Near the halfway point of Jonathan Mostow’s The Hunter’s Prayer, Lucas (Sam Worthington), a hired assassin, sits down for a bite to eat with Ella (Odeya Rush), the teenage girl whose life he spared in a moment of weakness and compassion when she reminded him of his own estranged daughter. Finally, a potential breather, as the film follows an opening murder scene with a shootout and an extended car chase that has hitmen intent, and incentivized, on seeing Lucas and Ella dead. Aside from a brief glimpse of the adverse effects of Lucas’s PTSD from his time in the military, both characters are still mysteries, having barely uttered a word to one another. Yet right before the two have a chance to dig into the expository tête-à-tête that the setup of this diner scene initially promises, Lucas lifts his drink to his lips only to have it shattered by a bullet. And the chase begins once again.

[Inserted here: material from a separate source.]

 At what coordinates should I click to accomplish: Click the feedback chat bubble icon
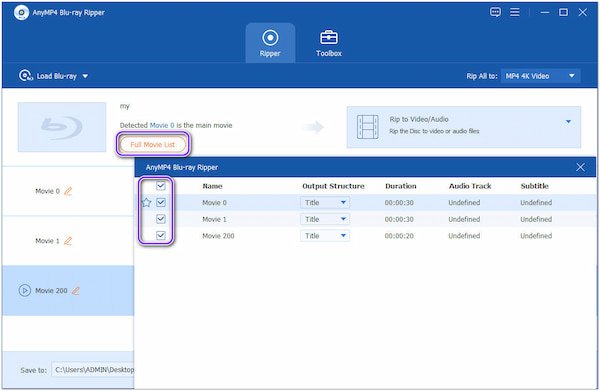[x=495, y=12]
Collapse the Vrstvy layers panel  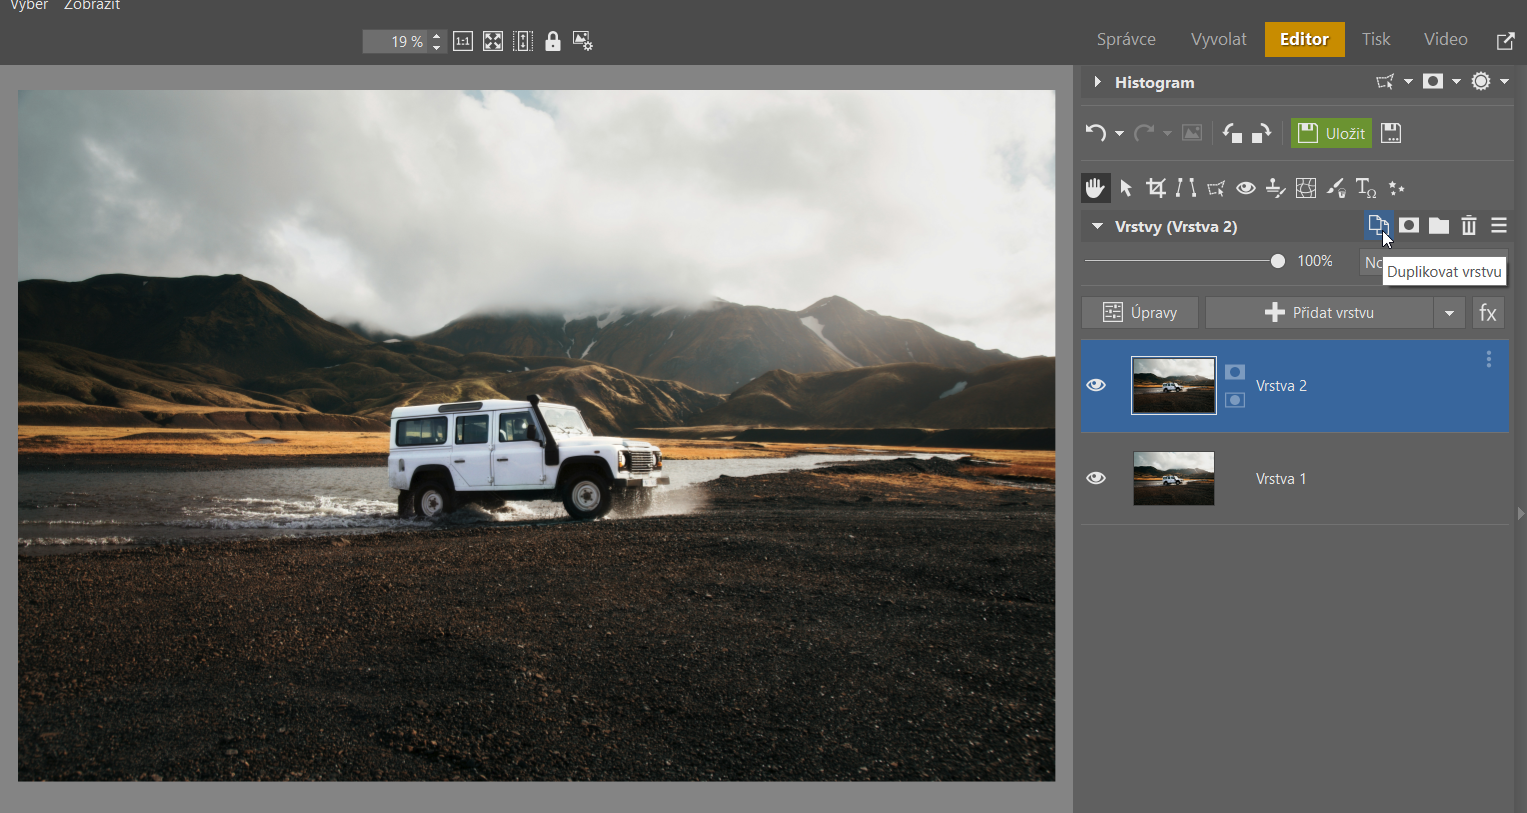pyautogui.click(x=1098, y=226)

That’s an unexpectedly humorous moment that also functions as a prime example of the film’s tendency to speak with action rather than words, and to prioritize the intricacies of its visual rather than narrative movement. Leaving behind the sci-fi trappings and bloated budgets that weighed down his previous two films, Surrogates and Terminator 3: Rise of the Machines, Mostow returns to the stripped-down action of his lean and mean Breakdown. The Hunter’s Prayer packs its brisk 85 minutes with an impressive array of car chases, gun fights, hand-to-hand combat, and foot pursuits, all cut with a precision and an economy that heightens the impact of every hit. Its overarching story, involving a British magnate, Richard Addison (Allen Leach), who goes to over-the-top lengths to have Ella killed as punishment for her father’s disloyalty to him, is trite, but Mostow is intent on pushing story and dialogue as far to the fringes as possible in favor of luxuriating in the pure surface pleasures of the film’s many taut, formally dynamic action sequences.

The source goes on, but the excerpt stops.